Menù per il Pianeta
Il sistema alimentare globale è una delle principali cause della crisi climatica e della perdita accelerata di biodiversità. Per rispondere a questa sfida, che rischia di diventare irreversibile, l’organizzazione ambientalistaWorld Wide Fund ha lanciato un concetto innovativo: il “Menù per il Pianeta”.
Daniel Onea, 19.03.2026, 10:30
Secondo gli esperti internazionali, un regime alimentare che rispetti i limiti ecologici potrebbe ridurre le emissioni di gas a effetto serra di almeno il 30% e il declino della biodiversità fino al 46%, apportando allo stesso tempo importanti benefici per la salute umana.
Adriana Trocea, brand manager presso World Wide Fund Romania, spiega i principi su cui si basa questo concetto e sottolinea come le nostre decisioni quotidiane influenzano direttamente l’ambiente.

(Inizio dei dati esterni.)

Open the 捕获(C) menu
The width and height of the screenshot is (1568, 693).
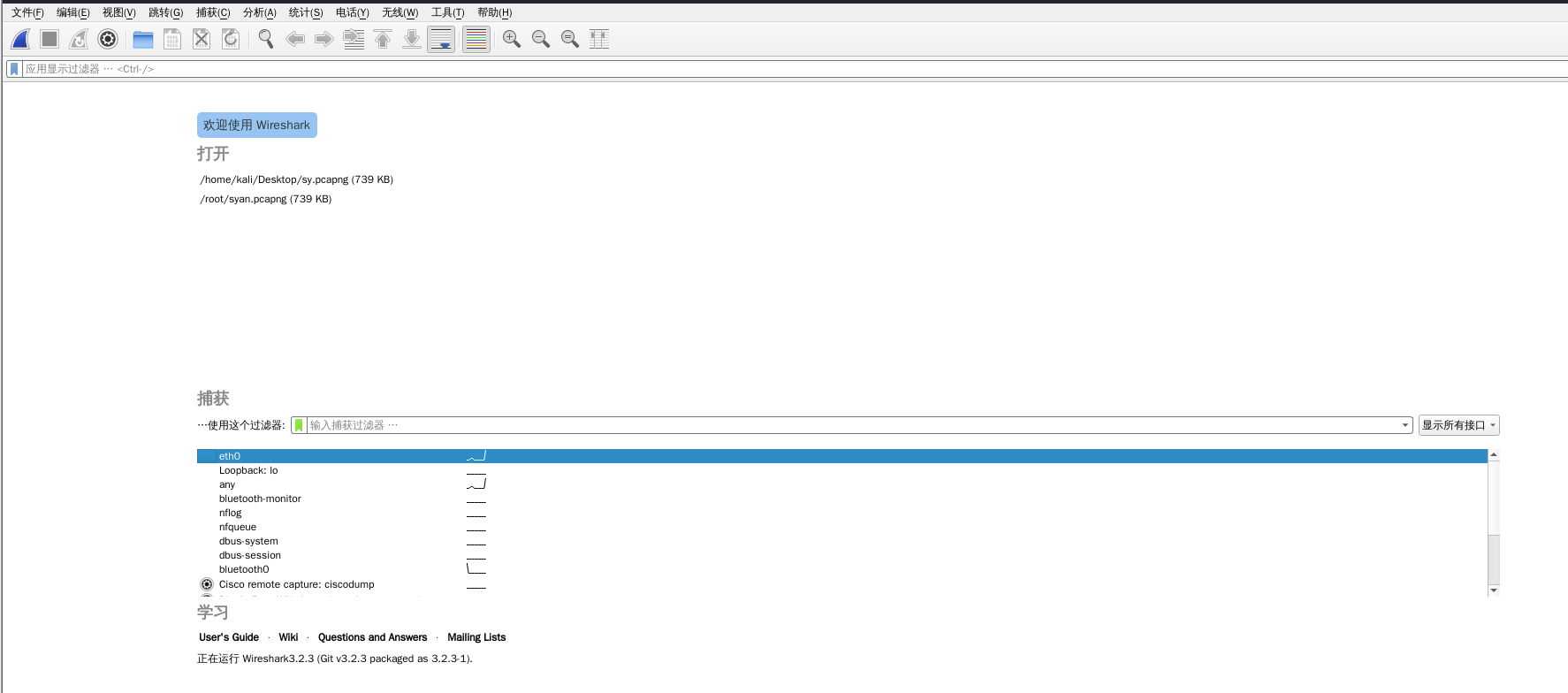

“Questo menù è stato creato sulla base di studi ampi, che hanno analizzato i sistemi alimentari di 147 paesi. Si fonda su quattro principi: scegliere prodotti provenienti da aziende agricole rispettose della natura, adottare un’alimentazione più basata su vegetali e meno su prodotti di origine animale, consumare alimenti naturali e il meno possibile trasformati, e seguire una dieta varia, equilibrata, con prodotti di stagione. Quando parliamo di impatto ambientale, ci riferiamo innanzitutto alle emissioni di gas serra. Il loro livello dipende enormemente dal modo di produzione, inclusi i cambiamenti nell’uso del suolo, come la trasformazione di una foresta in terreno agricolo. Di conseguenza, ogni alimento che scegliamo genera una serie di effetti a catena”, spiega la nostra ospite.
Tuttavia, l’impronta ecologica del nostro cibo non si ferma ai confini dei campi agricoli. L’impatto invisibile dell’alimentazione moderna include anche la fase di industrializzazione. Adriana Trocea richiama l’attenzione sulle risorse nascoste dietro i prodotti che troviamo quotidianamente sugli scaffali dei negozi.

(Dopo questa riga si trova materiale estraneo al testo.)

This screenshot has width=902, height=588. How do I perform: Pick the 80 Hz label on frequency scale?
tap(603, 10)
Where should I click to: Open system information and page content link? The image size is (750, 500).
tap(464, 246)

“Oltre al modo di coltivazione, è fondamentale considerare le risorse utilizzate per la trasformazione degli alimenti. Si impiegano enormi quantità di acqua solo per trasformare la materia prima in prodotto finito. Ad esempio, non consumiamo direttamente le fave di cacao, ma il cioccolato, che passa attraverso un processo complesso di produzione. Per questo motivo è essenziale fare attenzione a ciò che scegliamo. Non conta solo se mangiamo carne o verdure, ma anche la quantità consumata, la provenienza, la stagionalità, la distanza percorsa fino a noi e il tipo di azienda agricola. È importante cercare prodotti certificati, che garantiscano l’origine da fonti agricole che proteggono la biodiversità”, aggiunge Adriana Trocea.
In conclusione, il consumatore ha un ruolo centrale nella riforma del sistema alimentare globale. Passare a un menù rispettoso del pianeta non significa rinunciare alla diversità culinaria, ma fare scelte consapevoli. Ciò che mettiamo ogni giorno nel piatto può diventare l’azione individuale più semplice ed efficace per proteggere la natura.